[Data records]

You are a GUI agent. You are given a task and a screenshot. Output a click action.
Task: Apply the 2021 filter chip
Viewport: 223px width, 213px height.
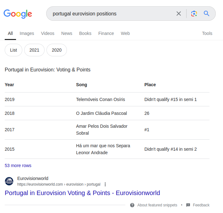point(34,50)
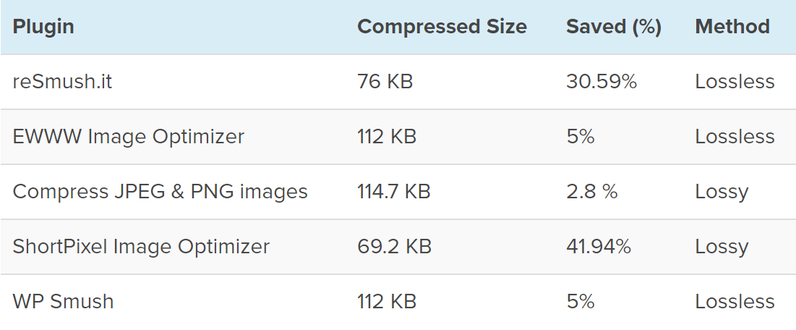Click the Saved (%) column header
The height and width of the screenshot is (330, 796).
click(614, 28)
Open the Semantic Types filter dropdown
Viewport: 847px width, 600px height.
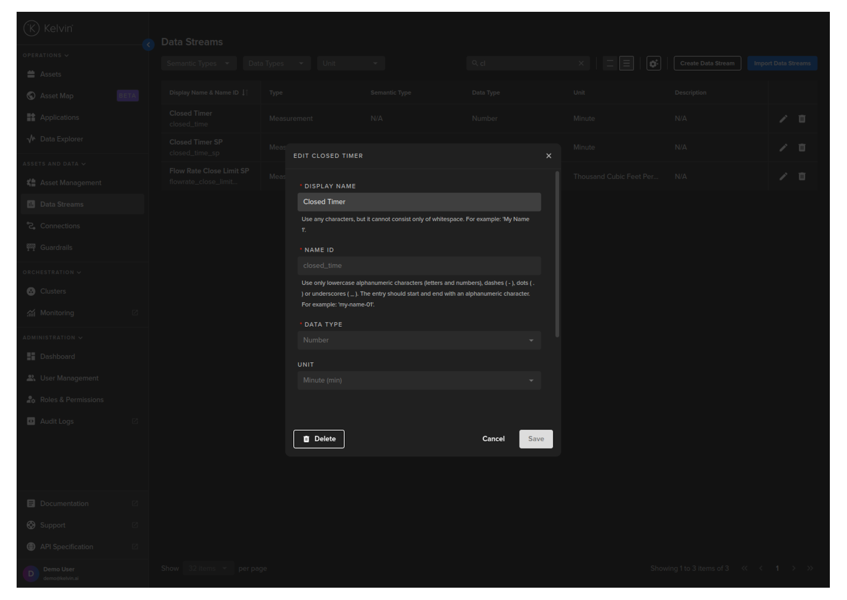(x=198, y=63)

[/Data records]
[Data records]

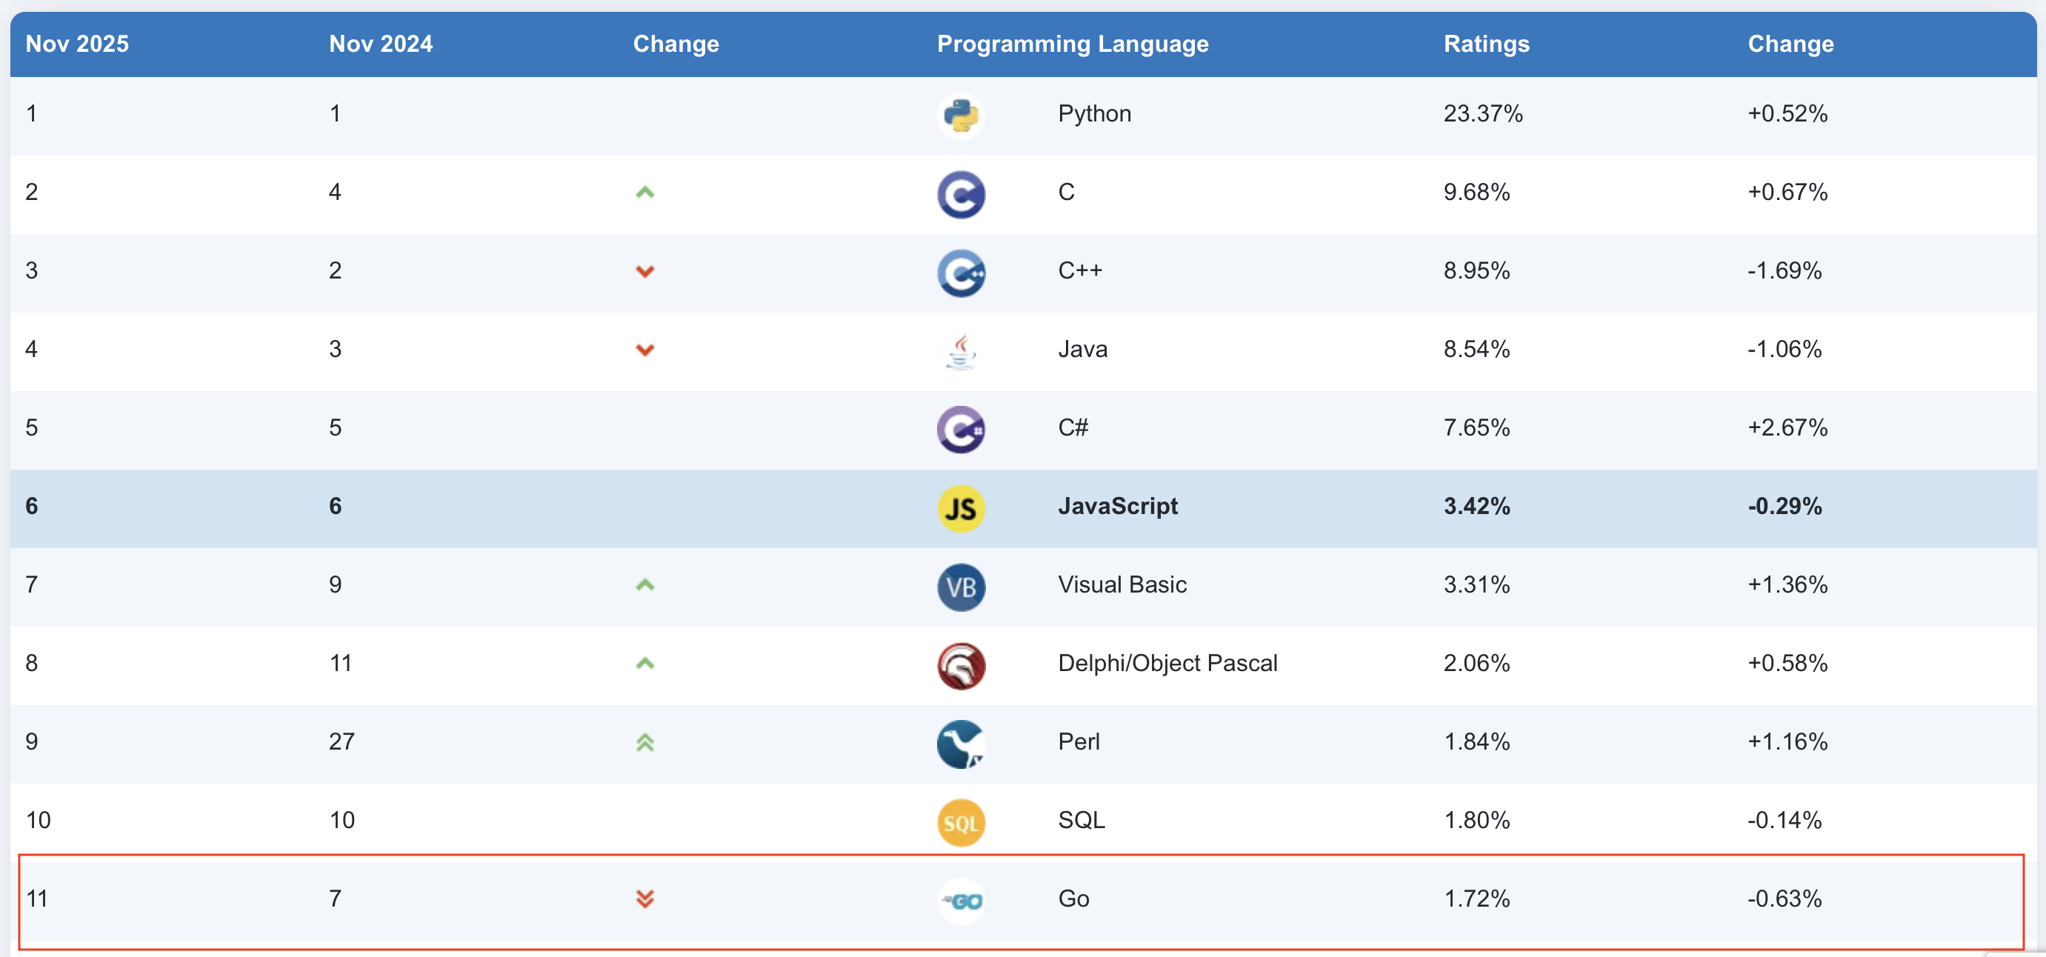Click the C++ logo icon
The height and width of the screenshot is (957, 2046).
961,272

[/Data records]
[Data records]

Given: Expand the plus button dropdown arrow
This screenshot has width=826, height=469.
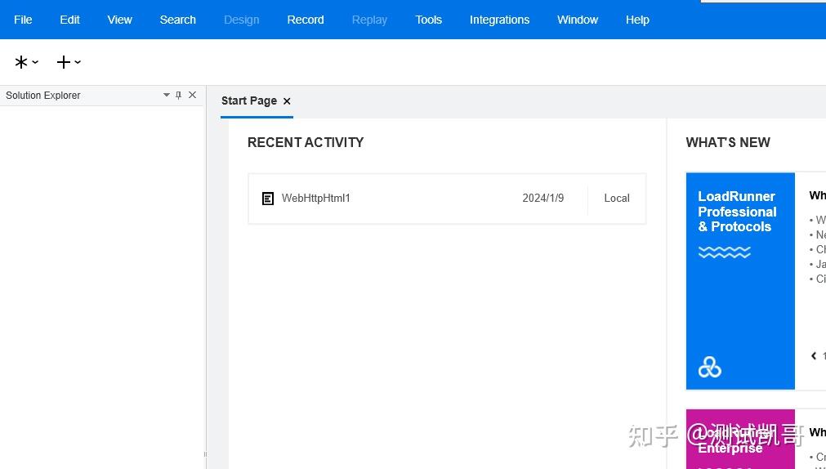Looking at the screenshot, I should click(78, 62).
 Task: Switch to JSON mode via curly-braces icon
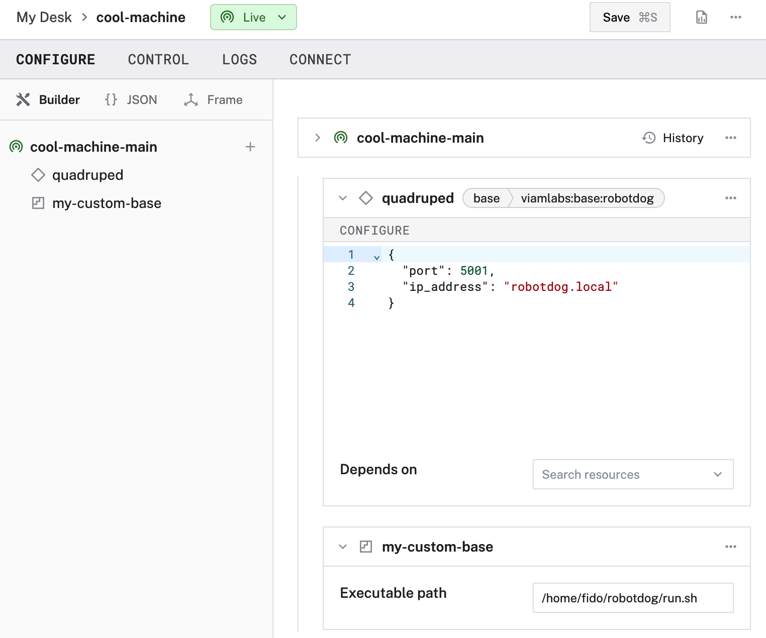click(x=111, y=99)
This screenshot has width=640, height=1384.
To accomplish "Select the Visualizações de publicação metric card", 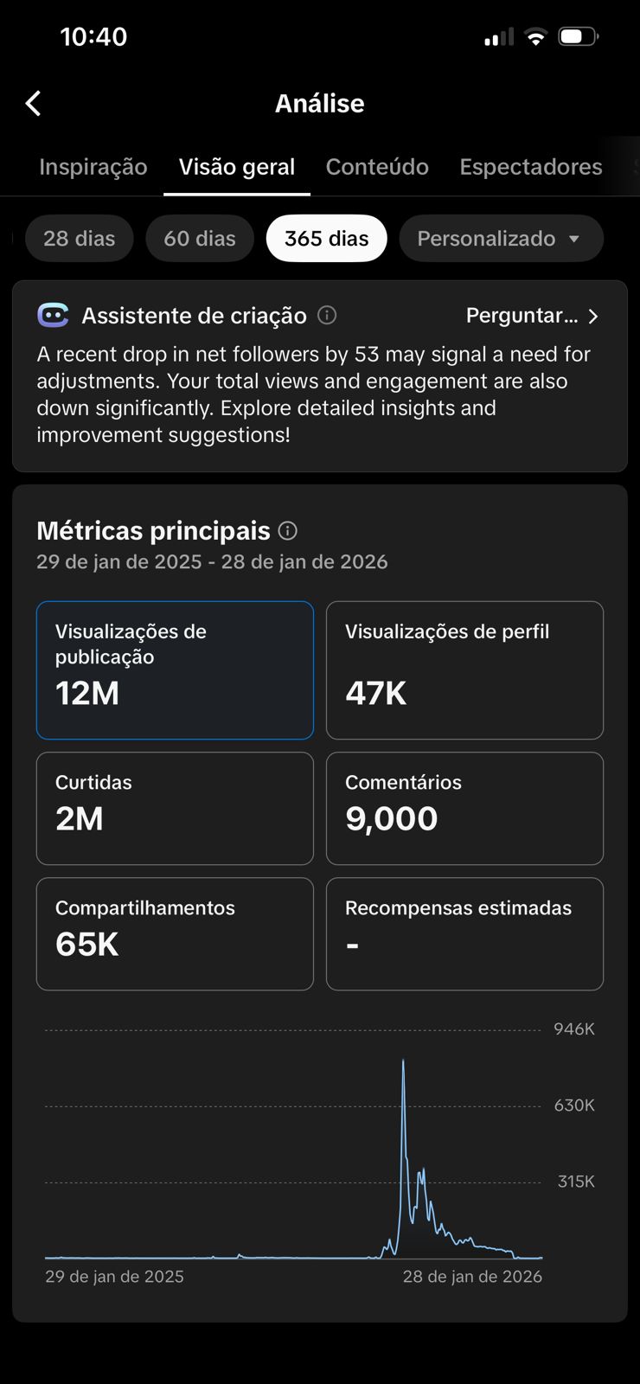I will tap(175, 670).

[/Data records]

• _Exercise objective_:
The response consists of the lines above that contain "filter".

• _Task result_:
Task: Apply the 2021 filter chip
Open the Semantic Types filter dropdown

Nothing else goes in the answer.